You really need to be carefull with the settings, you’re watching at this point, but messing around with them are great fun. Dont be afraid to try all of the sliders.

When you’re done playing around, and you pressed the ‘Process‘ button, you will be taken to a post-process photo with a dialogbox that gives you three options; Contrast, Color and Sharpening.
Normally, I only go for the ‘Sharpening‘, due to the fact that I prefer to have complete control over my contrast/color adjustments in Photoshop.


On landscape photos I prefer you go for the ‘Strong Sharpening’.


So, at this point we’re done with Photomatix, so feel free to save your work as a .TIF (that way you wont lose that much quality for your work in Photoshop). Afterwards, you import it to Photoshop.

At this point, there won’t be any clear guidelines on what to do – it is once again completely up to yourself to try, try and try some more. However, I can give you some advice;

- Straighten out lines! Theres nothing like a horizont which is completely tilted. :)
A way to get rid of this, can be by using the ‘Ruler Tool‘ (Shortcut SHIFT + I three times.) and you use it this way;


Start by selecting it.

Then draw a line on your horizont, from point A to B. The length of the line doesn’t matter, it’s just important that it lays on top of your horizont. You will rotate the image so that your line is perfectly either horizontal or vertical. And the way you do that, is by going to the ‘Image‘ menu and go where this photo tells you to:


‘Image’ > ‘Image Rotation’ > ‘Arbitrary’.

A prompt window will appear telling you how many degrees it’s going to rotate your image, and you get the ability to either choose to do it CW (Clockwise) or CCW (Counterclockwise). I’ve never paid that much attention to this box, to be honest, and always let it be at the default value.

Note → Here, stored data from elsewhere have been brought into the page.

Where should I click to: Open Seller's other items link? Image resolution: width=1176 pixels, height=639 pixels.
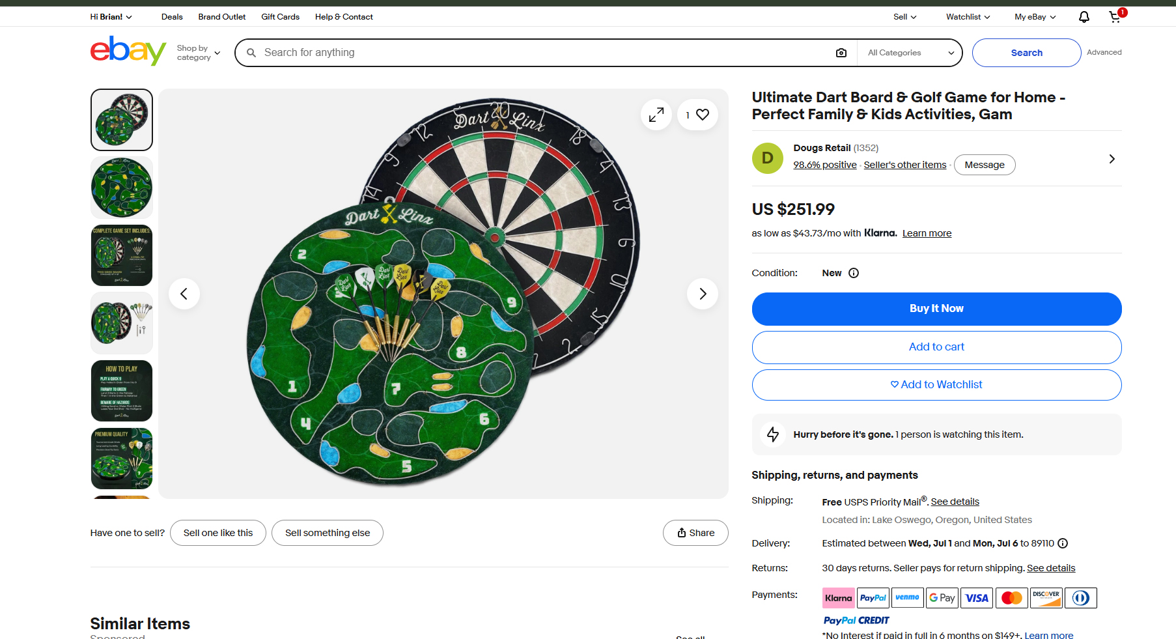tap(905, 165)
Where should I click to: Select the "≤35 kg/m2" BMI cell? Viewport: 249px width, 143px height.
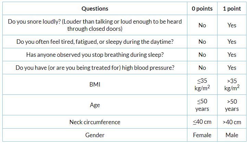tap(202, 84)
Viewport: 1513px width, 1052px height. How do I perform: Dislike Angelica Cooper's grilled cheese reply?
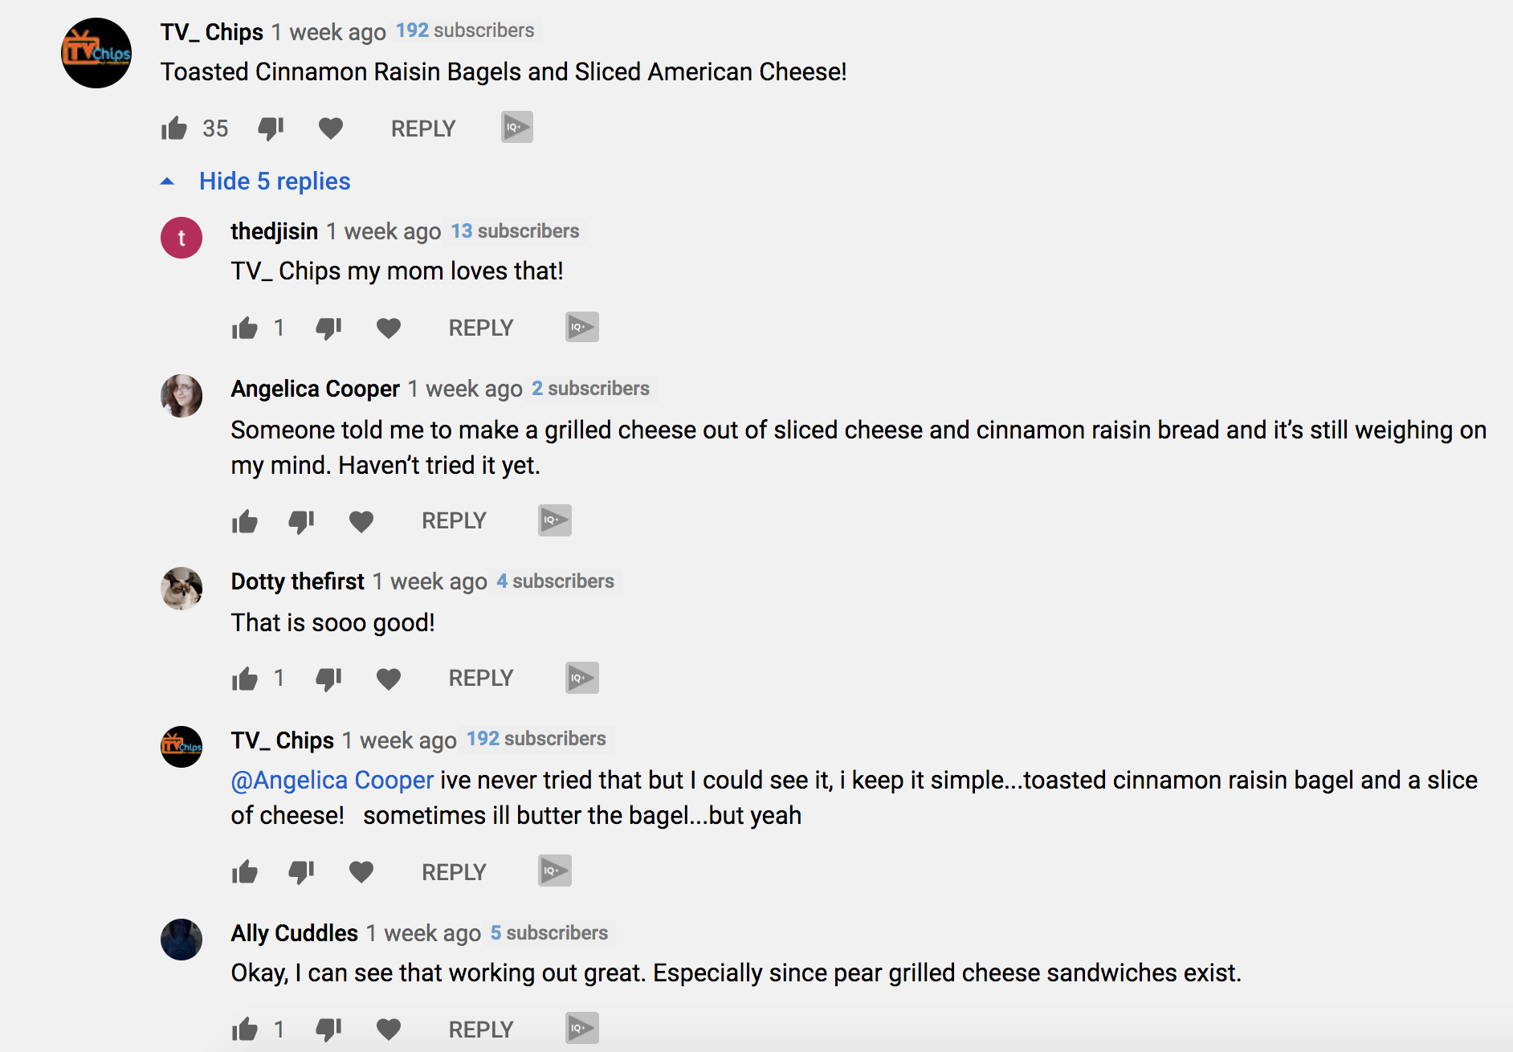click(301, 521)
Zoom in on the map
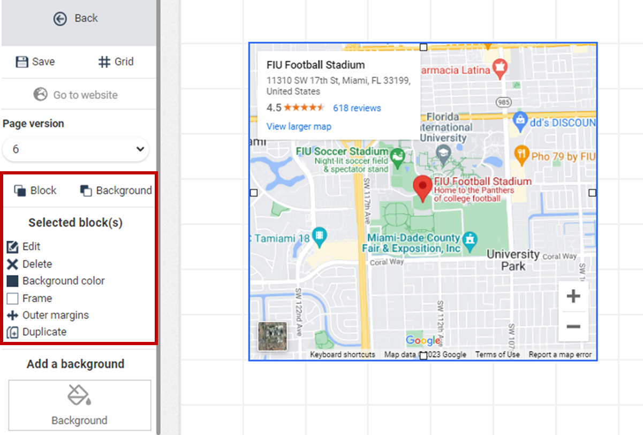The image size is (643, 435). click(x=573, y=296)
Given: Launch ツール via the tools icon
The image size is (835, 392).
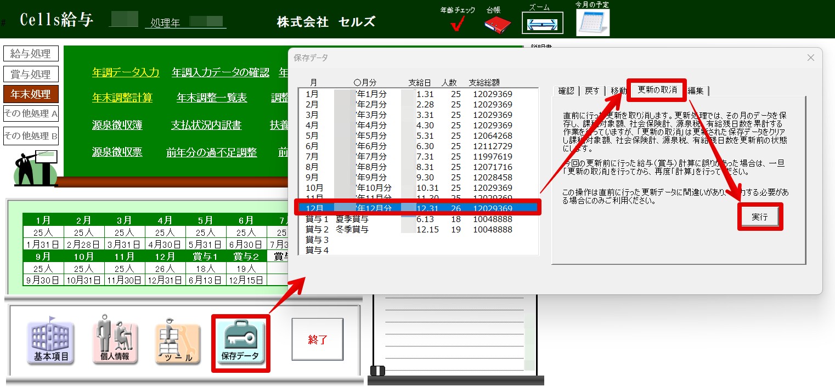Looking at the screenshot, I should click(x=177, y=340).
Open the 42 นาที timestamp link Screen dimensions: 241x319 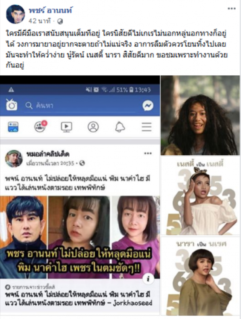[x=40, y=21]
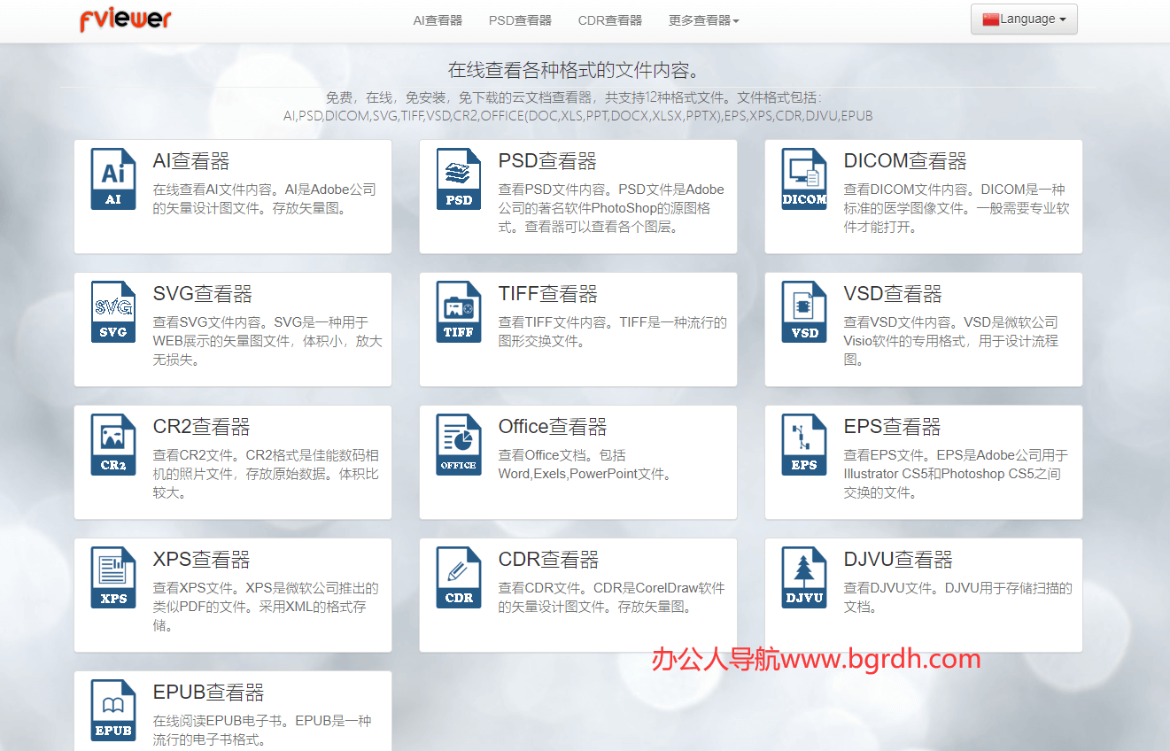The image size is (1170, 751).
Task: Select the XPS file icon
Action: coord(113,577)
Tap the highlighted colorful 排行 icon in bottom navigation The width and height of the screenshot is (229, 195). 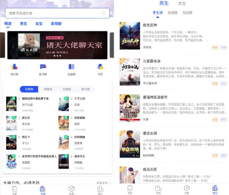215,189
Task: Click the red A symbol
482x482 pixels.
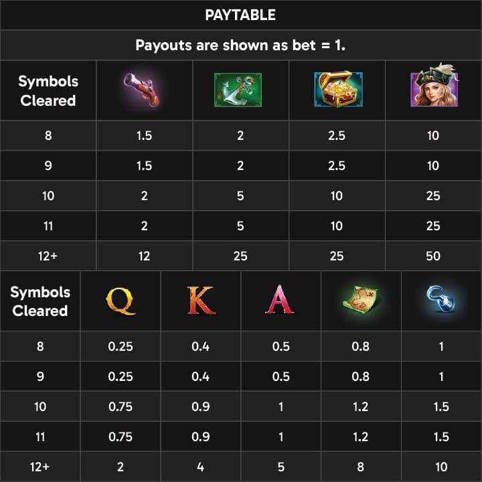Action: [279, 299]
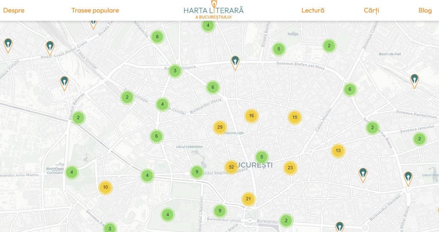
Task: Click the cluster with 16 locations
Action: tap(251, 116)
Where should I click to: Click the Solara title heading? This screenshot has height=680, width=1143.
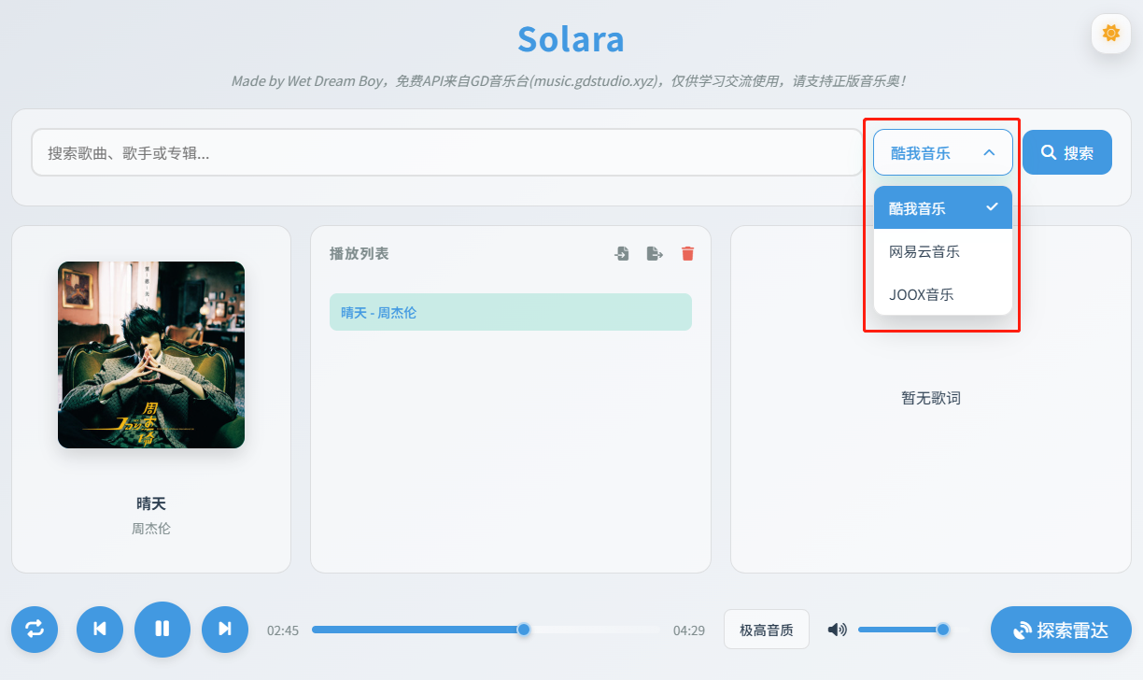tap(571, 38)
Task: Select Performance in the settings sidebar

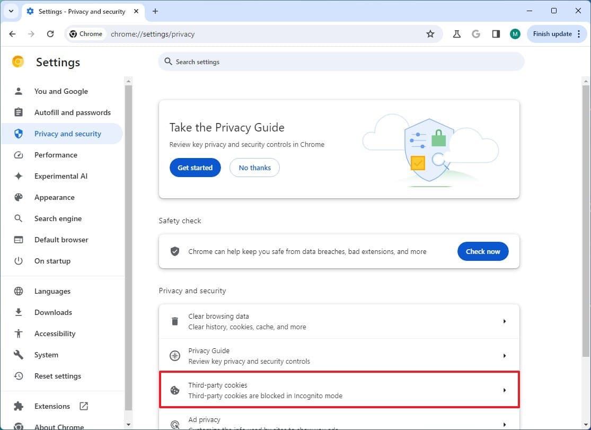Action: [x=56, y=155]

So! That was basically it. :-)  Gratz! I can’t teach you anymore about what to do, since its just random ‘Curve’-adjustments, lightinging- and darkening the different areas of the photos, so that it may look awesome in the end.

Last but not least, a little list of things to remember when shooting landscape HDR;

  1.  Patience is the key!
  2.  Shooting in early morning or late night, might give you the best natural lighting.
  3.  Remember extra memory card + battery
  4.  Don’t be afraid to over-tweak the settings in postprocess.
  5.  Avoid too much movement by people, water etc. on your shoots.
  6.  Remember not all hope is gone, because you got a little grainy photos!


Sample shots taken especially for this blogpost, can be seen under ‘Projects‘ > ‘HDR Nature vol. II‘ or directly by clicking this link: HDR Nature vol. II.

For your viewing pleasure, I hereby give you a couple of photos of the rig I used last time I was shooting landscape HDR in Sweden:








  • Legend12

    Thx for the guide, it helped me try out a new method. :-) Never thought of doin it that way,,,

    • Well thank you, good sir! :)
      Im glad you liked it. May I ask you how you normally do it?